A jurisprudência do Superior Tribunal de Justiça vem-se firmando, todavia, no sentido de estabelecer um limite para a indenização por danos morais nos casos de morte de pessoa da família, em cerca de 500 salários mínimos (RESP 278885 / SP; RESP 139779 / RS; RECURSO ESPECIAL 1997/0047933-1; RECURSO ESPECIAL 1993/0034264-9). Mas, sem embargo das referidas decisões, a doutrina vem se posicionando no sentido de exigir cautela às circunstâncias individuais que reclama o caso concreto. In casu, o professor Gustavo Tepedino aduz em Código Civil Interpretado Conforme a Constituição da República que o “parâmetro, todavia, deve ser flexibilizado de acordo com as circunstâncias concretas do caso e as condições pessoais daquele que pleiteia a indenização – não a sua capacidade econômica, mas a natureza da sua relação com o de cujus”.
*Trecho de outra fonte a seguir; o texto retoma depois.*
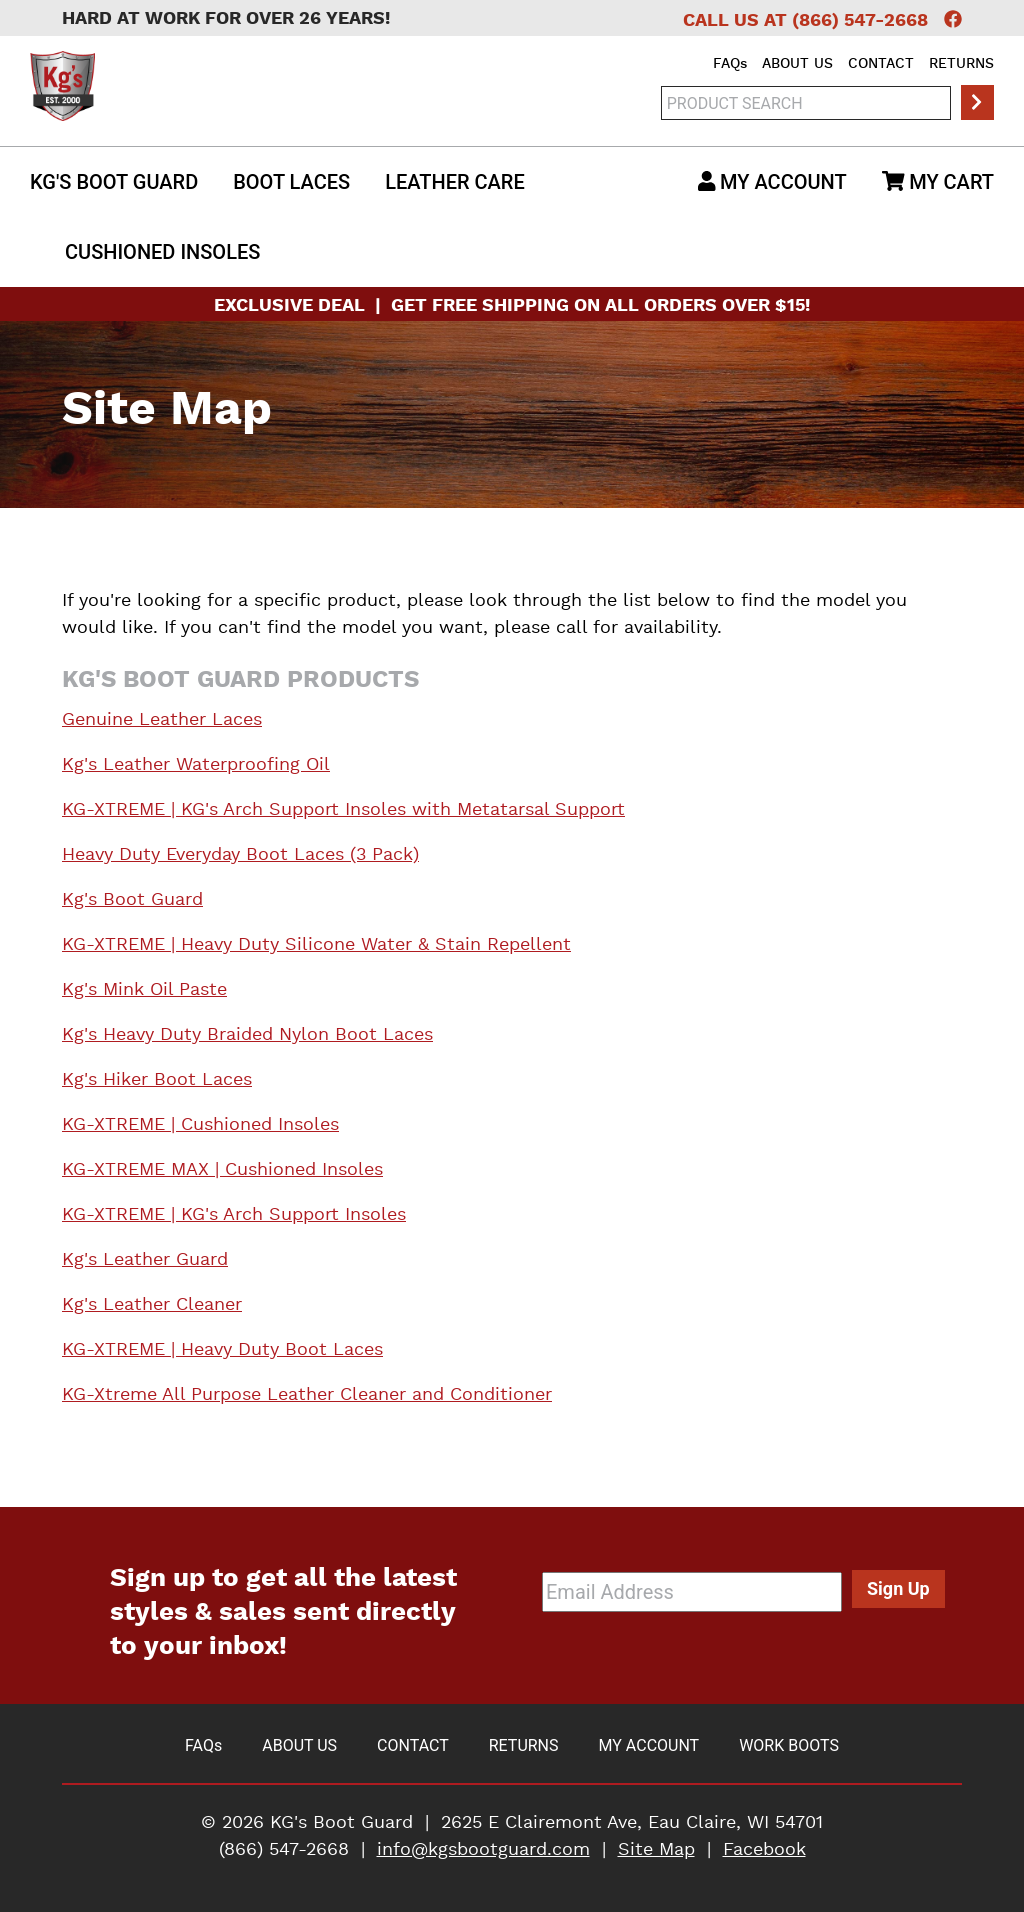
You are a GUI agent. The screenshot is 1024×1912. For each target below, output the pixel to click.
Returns (961, 64)
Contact (881, 64)
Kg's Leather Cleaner (152, 1305)
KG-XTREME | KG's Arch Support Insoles (234, 1215)
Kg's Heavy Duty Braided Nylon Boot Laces (247, 1035)
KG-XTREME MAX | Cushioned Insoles (222, 1170)
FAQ (730, 64)
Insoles (162, 252)
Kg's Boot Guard (114, 182)
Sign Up (898, 1588)
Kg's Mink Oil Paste (144, 990)
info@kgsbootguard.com (483, 1850)
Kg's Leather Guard (145, 1260)
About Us (797, 64)
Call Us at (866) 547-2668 (805, 21)
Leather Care (455, 182)
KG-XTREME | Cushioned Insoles (200, 1125)
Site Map (656, 1850)
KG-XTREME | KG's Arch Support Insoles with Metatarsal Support (343, 810)
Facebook (764, 1850)
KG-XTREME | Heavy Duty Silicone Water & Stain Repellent (316, 945)
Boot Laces (291, 182)
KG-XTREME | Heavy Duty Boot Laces (222, 1350)
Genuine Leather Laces (162, 720)
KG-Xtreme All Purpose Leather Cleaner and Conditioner (307, 1395)
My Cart (938, 182)
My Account (772, 182)
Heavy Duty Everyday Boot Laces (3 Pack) (240, 855)
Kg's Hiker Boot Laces (157, 1080)
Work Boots (789, 1745)
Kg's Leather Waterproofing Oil (196, 765)
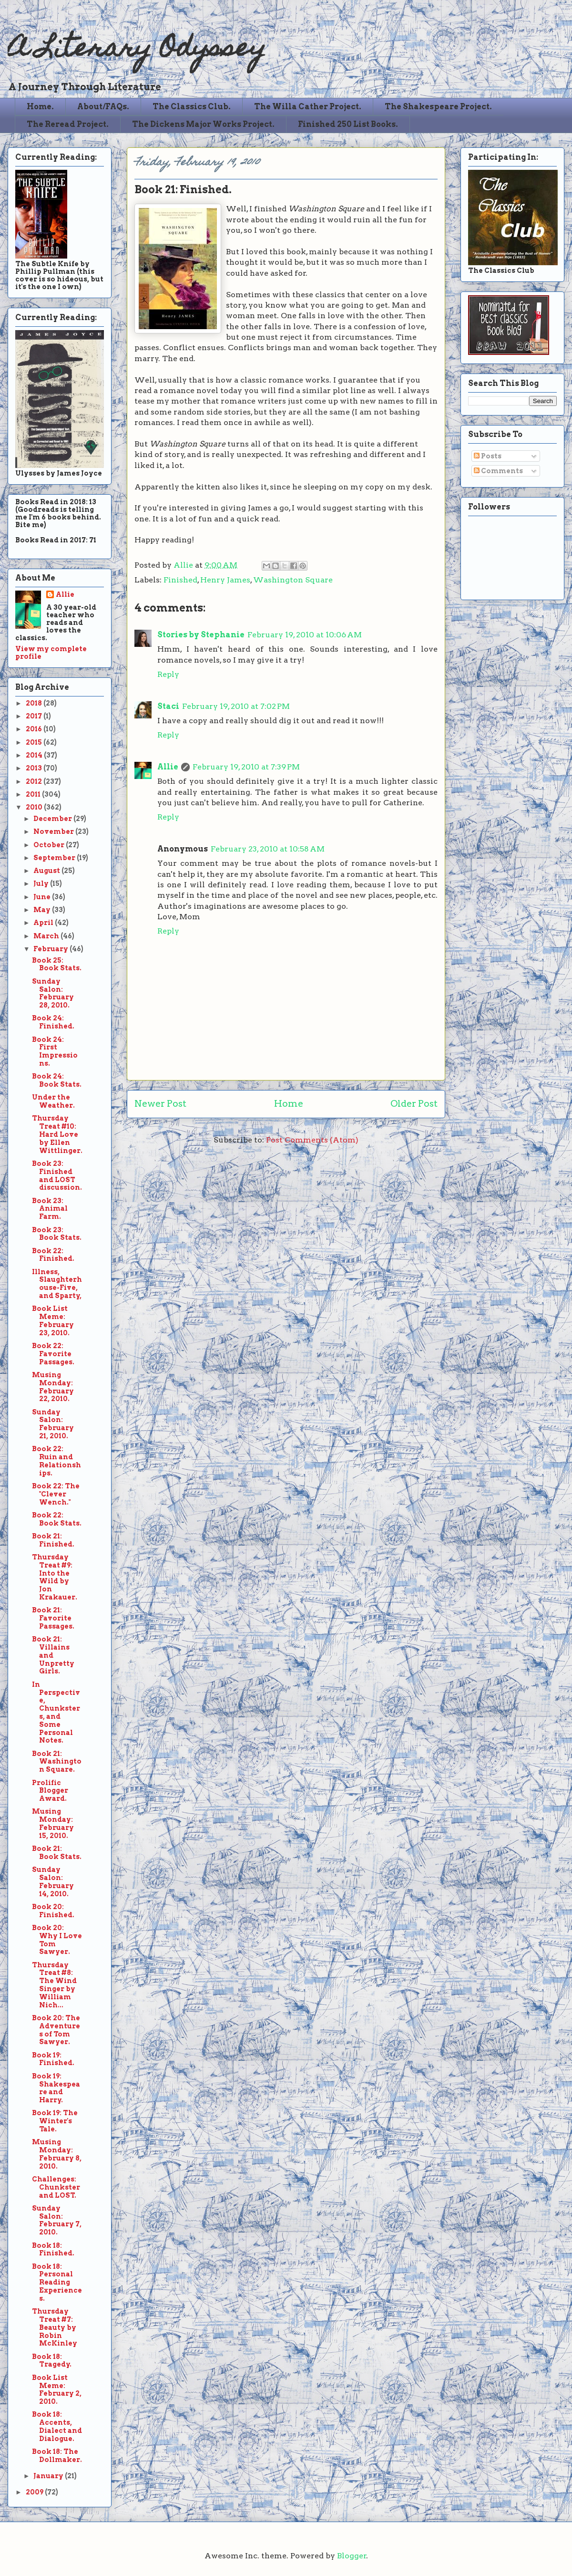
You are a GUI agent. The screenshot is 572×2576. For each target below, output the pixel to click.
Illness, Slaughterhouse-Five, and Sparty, (57, 1283)
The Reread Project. (68, 124)
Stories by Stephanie (201, 634)
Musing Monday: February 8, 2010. (57, 2154)
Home (288, 1103)
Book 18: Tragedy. (52, 2360)
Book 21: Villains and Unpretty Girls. (53, 1655)
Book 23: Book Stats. (57, 1234)
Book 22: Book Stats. (57, 1519)
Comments (498, 471)
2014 (35, 755)
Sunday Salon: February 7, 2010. (57, 2220)
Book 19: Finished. (53, 2059)
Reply (168, 674)
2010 (35, 807)
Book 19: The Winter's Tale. (55, 2121)
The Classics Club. (192, 106)
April (44, 922)
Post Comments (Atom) (312, 1139)
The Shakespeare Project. (438, 106)
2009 (35, 2492)
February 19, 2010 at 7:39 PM (246, 766)
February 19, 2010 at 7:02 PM (236, 706)
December (53, 818)
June (42, 897)
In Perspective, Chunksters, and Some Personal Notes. (56, 1713)
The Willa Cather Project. (307, 106)
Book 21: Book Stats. (57, 1852)
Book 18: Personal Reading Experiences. (57, 2282)
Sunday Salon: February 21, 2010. (53, 1424)
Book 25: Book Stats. (57, 964)
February (51, 949)
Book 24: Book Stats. (57, 1080)
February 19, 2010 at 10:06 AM (304, 634)
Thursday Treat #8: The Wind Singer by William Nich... (54, 1985)
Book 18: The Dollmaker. (57, 2455)
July (41, 883)
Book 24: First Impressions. (55, 1051)
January (49, 2476)
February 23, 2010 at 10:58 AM (268, 848)
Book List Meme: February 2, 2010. (57, 2389)
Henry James (225, 579)
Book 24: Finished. (53, 1022)
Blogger (352, 2555)
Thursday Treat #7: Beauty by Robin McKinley (54, 2327)
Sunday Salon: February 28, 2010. (53, 993)
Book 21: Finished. (53, 1540)
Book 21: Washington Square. (57, 1762)
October (49, 845)
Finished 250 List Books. (348, 124)
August (47, 870)
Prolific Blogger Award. (50, 1791)
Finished (180, 579)
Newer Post (160, 1103)
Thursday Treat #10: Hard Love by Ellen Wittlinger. (57, 1134)
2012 (34, 781)
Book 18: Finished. (53, 2249)
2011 (34, 794)
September (55, 858)
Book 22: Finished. (53, 1255)
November (54, 831)
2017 (34, 716)
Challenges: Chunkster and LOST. (56, 2187)
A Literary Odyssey (137, 50)
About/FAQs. (103, 106)
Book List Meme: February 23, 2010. (53, 1320)
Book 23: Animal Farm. (50, 1209)
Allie (184, 565)
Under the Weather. (53, 1101)
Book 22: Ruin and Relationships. (56, 1460)
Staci (168, 706)
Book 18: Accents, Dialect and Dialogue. (57, 2426)
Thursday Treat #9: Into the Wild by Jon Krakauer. (54, 1577)
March (47, 936)
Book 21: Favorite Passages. (53, 1618)
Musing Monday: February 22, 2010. (53, 1386)
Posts (487, 456)
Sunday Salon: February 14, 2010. (53, 1881)
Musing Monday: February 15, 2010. (53, 1823)
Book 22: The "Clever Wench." (56, 1494)
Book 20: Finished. (53, 1911)
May (42, 910)
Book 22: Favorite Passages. (53, 1354)
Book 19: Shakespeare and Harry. (56, 2088)
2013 (34, 768)
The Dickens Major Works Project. (203, 124)
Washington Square (293, 579)
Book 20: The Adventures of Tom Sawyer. (56, 2030)
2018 (34, 703)
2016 (34, 729)
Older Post (414, 1103)
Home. (40, 106)
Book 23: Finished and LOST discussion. (57, 1175)
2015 (34, 742)
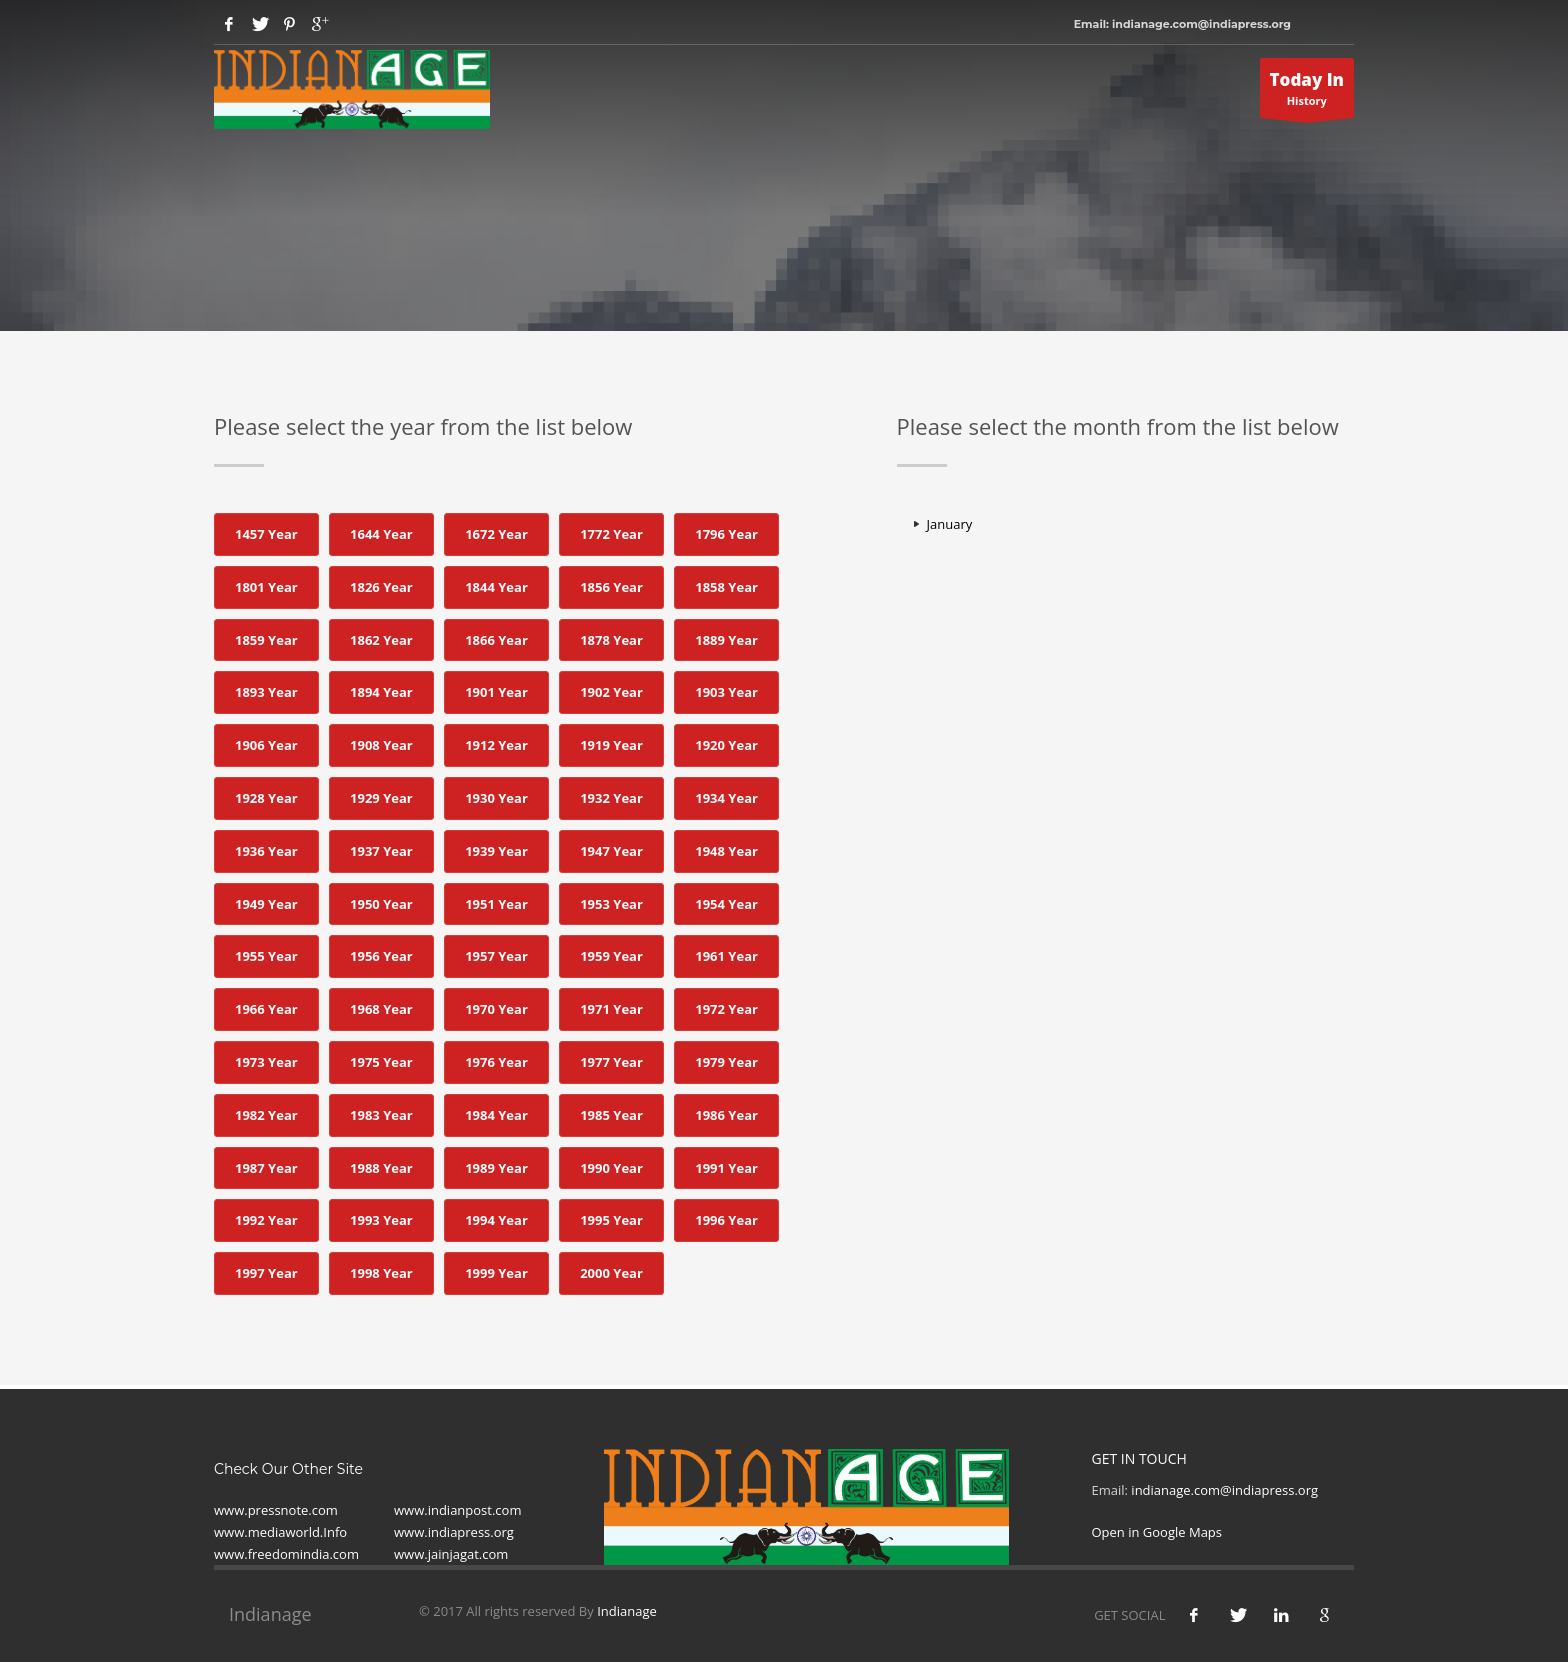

Finalmente, no tocante à limitação do número de legitimados ativos para a demanda, o eminente Desembargador André Gustavo C. de Andrade da 7ª Câmara Cível do TJ-RJ in "Estudo Sobre a Evolução do Dano Moral", publicado na Revista da Escola de Magistratura do Rio de Janeiro 24/141, acrescentou que “a cada legitimado à indenização por dano moral deverá tocar uma verba independente, correspondente à dor e à perda de cada um para a obtenção de reparação pelo dano moral sofrido. Não há, em tal situação, um único direito à postulação da reparação pelo dano moral, mas tantos direitos quantos forem aqueles que tiveram a sua esfera moral ou ideal atingida reflexamente pela morte do ser querido”.
Diante do que aqui se expôs, pode-se afirmar a necessidade da proteção de um invólucro fundamental da dignidade humana, vigiada pelos contornos do caso concreto, conquanto se exteriorize a lesão reflexa entre a vítima direta e a indireta.